(Recorded data)
* BEGIN *

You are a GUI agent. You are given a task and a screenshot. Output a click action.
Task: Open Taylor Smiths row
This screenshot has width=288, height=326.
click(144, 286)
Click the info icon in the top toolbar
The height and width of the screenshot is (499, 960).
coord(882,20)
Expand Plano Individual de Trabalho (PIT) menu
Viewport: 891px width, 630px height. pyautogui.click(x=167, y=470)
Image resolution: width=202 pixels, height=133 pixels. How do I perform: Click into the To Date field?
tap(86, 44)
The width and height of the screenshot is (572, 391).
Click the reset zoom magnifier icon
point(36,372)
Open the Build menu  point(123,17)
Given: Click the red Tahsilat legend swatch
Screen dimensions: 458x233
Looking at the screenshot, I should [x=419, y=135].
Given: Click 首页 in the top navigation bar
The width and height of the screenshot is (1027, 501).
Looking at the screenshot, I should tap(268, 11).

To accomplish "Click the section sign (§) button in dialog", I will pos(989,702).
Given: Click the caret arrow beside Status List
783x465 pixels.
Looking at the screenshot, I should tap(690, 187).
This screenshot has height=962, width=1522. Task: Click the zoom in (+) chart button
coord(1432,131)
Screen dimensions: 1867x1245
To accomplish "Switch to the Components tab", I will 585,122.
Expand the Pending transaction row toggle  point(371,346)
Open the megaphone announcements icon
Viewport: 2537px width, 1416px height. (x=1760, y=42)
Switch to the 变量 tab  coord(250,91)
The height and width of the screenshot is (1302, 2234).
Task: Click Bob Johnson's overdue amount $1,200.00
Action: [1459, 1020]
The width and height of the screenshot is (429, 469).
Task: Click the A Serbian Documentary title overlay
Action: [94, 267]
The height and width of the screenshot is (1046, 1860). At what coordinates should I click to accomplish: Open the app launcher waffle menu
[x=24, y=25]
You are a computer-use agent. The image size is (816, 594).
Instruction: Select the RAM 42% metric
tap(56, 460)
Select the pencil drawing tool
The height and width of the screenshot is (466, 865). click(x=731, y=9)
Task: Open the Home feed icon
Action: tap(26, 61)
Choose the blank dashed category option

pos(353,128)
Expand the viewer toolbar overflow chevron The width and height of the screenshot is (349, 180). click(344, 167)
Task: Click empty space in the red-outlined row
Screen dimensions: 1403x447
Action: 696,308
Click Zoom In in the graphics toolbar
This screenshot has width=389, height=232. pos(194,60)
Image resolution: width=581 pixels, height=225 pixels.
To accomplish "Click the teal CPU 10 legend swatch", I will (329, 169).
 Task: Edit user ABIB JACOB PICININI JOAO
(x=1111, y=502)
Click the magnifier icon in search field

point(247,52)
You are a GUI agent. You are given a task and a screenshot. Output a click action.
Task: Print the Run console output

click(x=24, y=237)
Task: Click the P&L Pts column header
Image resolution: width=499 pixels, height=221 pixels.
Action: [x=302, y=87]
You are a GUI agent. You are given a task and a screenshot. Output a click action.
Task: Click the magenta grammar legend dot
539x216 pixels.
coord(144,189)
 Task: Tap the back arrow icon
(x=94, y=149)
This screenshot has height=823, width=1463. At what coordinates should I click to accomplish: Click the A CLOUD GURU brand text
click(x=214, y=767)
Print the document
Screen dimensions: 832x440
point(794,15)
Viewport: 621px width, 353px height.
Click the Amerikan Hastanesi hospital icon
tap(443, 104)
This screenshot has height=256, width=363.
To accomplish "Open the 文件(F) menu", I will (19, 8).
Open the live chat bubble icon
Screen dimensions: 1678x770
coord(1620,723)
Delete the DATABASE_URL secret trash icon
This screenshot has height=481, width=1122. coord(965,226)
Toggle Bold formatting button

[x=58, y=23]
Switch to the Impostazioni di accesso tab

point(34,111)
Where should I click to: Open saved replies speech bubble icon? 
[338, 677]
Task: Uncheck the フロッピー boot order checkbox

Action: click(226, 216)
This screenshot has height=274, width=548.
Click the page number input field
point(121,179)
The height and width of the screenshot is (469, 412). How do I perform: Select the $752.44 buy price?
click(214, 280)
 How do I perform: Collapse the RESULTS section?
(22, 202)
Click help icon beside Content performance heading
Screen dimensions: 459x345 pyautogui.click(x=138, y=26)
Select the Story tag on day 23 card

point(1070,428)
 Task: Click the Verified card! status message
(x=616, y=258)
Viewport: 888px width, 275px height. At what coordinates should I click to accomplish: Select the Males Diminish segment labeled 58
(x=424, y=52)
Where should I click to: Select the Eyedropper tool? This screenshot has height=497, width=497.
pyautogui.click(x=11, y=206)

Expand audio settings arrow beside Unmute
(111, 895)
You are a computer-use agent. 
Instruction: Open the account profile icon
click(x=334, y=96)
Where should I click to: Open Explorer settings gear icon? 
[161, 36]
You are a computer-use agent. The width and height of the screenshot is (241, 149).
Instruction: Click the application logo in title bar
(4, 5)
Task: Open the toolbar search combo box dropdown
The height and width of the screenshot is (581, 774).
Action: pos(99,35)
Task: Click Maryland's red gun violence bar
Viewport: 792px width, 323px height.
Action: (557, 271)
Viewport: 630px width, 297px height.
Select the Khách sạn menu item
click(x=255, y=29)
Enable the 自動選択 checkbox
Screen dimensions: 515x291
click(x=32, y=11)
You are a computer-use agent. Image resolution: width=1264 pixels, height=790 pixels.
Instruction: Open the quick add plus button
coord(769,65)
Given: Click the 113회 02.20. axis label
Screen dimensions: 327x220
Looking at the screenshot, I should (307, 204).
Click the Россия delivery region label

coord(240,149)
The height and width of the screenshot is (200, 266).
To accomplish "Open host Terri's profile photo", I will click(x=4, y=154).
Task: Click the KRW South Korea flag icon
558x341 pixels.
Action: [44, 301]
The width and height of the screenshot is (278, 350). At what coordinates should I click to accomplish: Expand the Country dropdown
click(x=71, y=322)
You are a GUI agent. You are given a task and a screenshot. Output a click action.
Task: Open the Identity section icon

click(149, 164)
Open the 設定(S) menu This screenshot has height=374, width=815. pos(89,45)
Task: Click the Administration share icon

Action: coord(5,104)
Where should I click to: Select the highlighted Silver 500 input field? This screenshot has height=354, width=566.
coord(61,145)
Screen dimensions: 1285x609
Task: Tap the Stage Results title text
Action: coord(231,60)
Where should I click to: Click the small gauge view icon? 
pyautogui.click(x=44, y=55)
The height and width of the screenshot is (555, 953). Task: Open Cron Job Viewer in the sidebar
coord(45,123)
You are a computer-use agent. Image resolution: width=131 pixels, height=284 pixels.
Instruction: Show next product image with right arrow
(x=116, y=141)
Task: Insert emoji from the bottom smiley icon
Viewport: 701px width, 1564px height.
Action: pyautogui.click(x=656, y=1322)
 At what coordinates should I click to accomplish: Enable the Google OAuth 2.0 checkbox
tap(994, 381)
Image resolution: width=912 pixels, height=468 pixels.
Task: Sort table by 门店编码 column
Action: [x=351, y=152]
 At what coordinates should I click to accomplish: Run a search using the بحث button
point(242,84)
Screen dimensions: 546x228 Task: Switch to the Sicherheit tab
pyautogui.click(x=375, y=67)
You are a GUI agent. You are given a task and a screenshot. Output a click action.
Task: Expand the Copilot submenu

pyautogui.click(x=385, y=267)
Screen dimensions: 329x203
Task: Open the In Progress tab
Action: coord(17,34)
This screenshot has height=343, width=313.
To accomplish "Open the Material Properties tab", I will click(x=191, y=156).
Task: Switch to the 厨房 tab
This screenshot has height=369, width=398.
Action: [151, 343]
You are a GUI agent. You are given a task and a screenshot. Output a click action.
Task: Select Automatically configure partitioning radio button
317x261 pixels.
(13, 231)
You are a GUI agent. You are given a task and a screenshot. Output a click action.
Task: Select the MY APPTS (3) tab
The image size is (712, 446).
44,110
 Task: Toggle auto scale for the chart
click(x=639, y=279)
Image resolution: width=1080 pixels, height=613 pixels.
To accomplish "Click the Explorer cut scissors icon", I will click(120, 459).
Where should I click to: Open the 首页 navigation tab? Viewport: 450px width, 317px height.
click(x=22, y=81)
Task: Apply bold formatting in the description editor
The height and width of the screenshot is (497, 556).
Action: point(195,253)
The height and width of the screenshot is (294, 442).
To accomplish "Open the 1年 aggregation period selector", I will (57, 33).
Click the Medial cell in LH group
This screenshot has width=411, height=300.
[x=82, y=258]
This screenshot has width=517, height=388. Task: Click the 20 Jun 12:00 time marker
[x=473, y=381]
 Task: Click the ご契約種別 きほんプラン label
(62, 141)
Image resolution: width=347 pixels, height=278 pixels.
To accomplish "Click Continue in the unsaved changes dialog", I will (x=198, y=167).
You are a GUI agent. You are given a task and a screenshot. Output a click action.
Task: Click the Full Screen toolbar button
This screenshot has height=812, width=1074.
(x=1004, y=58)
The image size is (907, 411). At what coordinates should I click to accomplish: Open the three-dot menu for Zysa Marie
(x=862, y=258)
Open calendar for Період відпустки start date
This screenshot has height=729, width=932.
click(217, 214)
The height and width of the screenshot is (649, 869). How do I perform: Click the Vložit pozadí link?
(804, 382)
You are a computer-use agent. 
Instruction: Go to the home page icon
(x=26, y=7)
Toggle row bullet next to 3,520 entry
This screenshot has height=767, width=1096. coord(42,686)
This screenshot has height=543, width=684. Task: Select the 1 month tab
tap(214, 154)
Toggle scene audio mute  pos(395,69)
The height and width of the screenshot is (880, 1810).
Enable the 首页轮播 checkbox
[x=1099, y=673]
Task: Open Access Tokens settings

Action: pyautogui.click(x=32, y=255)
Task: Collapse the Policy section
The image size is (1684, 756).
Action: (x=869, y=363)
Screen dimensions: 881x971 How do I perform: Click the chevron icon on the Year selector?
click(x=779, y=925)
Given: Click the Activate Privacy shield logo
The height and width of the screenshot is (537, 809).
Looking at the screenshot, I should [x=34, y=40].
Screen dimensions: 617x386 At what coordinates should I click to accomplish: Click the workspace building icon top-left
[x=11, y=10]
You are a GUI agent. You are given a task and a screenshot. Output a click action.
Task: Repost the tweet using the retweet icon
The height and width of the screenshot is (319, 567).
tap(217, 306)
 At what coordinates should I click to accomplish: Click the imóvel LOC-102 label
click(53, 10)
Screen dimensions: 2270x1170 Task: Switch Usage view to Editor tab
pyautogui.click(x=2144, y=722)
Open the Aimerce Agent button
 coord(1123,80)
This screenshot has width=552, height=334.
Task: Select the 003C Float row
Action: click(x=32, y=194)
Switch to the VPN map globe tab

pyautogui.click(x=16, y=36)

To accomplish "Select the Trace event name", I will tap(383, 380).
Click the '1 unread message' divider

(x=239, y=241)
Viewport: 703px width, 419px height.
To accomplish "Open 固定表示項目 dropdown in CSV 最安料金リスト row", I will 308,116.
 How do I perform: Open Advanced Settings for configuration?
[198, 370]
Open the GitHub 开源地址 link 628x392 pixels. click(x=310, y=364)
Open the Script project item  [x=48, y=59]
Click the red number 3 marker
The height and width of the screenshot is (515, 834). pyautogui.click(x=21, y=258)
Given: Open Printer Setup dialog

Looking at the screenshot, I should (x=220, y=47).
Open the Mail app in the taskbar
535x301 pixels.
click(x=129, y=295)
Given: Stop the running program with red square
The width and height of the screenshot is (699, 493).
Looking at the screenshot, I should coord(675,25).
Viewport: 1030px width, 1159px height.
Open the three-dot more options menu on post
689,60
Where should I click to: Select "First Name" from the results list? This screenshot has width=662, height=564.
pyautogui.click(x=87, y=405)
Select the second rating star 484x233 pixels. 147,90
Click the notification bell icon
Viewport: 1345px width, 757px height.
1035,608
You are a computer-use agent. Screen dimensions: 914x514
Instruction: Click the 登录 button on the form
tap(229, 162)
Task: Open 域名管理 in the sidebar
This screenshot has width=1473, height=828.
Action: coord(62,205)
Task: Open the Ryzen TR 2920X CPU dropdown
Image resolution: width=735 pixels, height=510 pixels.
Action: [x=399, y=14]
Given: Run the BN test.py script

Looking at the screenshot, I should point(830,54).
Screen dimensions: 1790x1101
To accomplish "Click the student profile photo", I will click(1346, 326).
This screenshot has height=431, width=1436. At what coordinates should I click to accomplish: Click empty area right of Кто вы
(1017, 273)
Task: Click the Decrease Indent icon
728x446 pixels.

* END *

**Task to complete**
List every line of the records that contains the string "dialog", copying each one in full. Treat the match as case-sensitive.

**The solution**
To accomplish "Click the section sign (§) button in dialog", I will pos(989,702).
To accomplish "Click Continue in the unsaved changes dialog", I will (x=198, y=167).
Given: Open Printer Setup dialog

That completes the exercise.